In another preferred implementation mode of the invention, the detection element and the divided flow pipe are made separate bodies, and the detection element is attached to the divided flow pipe so as to be detachable therefrom. Further preferably, the divided flow pipe and the circuit board support body for holding the detection element are made separate bodies and, at a measurement time, they are used by being mutually assembled. It is also possible to directly bond the detection element to the circuit board support body, and a concave to some extent may be provided in this support body in order to align a position.
In another preferred implementation mode of the invention, the detection element is disposed in a flow wall or the pipe wall in the divided flow pipe and, among others, in an outer wall. As occasion demands, the detection element is disposed in the flow within the divided flow pipe.
In another preferred implementation mode of the invention, the detection element is installed such that it is exposed inside a divided flow passage bypassed from a main flow passage, or inside a further divided flow passage of the divided flow passage bypassed from the main flow passage.
In another preferred implementation mode of the invention, a stagnant portion is formed in the vicinity of an inlet port and/or an outlet port of the divided flow pipe. In this manner, contamination of the detection element by fine particles and dust, etc., is prevented in high degree.
In another preferred implementation mode of the invention, a reduced diameter portion is formed in the upstream portion of the divided flow pipe. In this manner, contamination of the detection element by fine particles and dust, etc., is prevented in high degree.
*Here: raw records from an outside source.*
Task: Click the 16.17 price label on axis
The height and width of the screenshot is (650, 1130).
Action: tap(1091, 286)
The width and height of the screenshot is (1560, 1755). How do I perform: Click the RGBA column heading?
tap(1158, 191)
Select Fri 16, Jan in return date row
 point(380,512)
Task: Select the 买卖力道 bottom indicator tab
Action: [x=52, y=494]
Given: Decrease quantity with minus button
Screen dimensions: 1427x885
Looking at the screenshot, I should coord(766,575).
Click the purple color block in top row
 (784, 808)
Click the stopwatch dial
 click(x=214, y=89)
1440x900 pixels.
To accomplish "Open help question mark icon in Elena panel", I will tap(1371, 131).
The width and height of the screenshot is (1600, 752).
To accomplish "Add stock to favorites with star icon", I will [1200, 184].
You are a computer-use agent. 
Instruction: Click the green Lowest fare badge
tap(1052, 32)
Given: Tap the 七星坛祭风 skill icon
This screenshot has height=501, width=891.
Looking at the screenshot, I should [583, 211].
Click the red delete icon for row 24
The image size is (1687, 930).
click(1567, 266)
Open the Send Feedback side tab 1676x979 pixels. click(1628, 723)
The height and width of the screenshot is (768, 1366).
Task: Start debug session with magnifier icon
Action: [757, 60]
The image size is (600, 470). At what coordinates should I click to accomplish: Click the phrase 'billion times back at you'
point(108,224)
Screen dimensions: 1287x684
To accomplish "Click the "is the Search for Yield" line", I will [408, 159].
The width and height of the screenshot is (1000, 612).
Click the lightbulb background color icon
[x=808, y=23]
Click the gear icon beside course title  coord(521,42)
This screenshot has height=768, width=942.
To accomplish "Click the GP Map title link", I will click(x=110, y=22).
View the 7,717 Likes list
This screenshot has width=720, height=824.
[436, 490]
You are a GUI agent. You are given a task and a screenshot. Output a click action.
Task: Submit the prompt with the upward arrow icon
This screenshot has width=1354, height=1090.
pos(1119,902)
Further, according to the measurement device having in the downstream portion of the divided flow pipe an increased diameter portion along a normal flow direction extending from the inlet port to the outlet port, in other words, a reduced diameter portion along a reverse direction extending from the outlet port to the inlet port, an influence of the reverse flow at a normal flow measurement time is suppressed.
In another preferred implementation mode of the invention, the flow passages in the upstream side and the downstream side of the detection element are basically formed symmetrically with the detection element being made a center. According to such a device, it is possible to suitably measure both the normal flow basically flowing from the inlet port to the outlet port and the reverse flow basically flowing in its reverse direction.
In another preferred implementation mode of the invention, a sectional shape cut along a direction orthogonal to the flow direction in the divided flow pipe is any one or more of shape(s) selected from circular, semi-circular, elliptic and rectangular shapes.
In another preferred implementation mode of the invention, the detection element measures a quantity concerning a flow, at least including a flow rate and/or a flow velocity, based on temperature.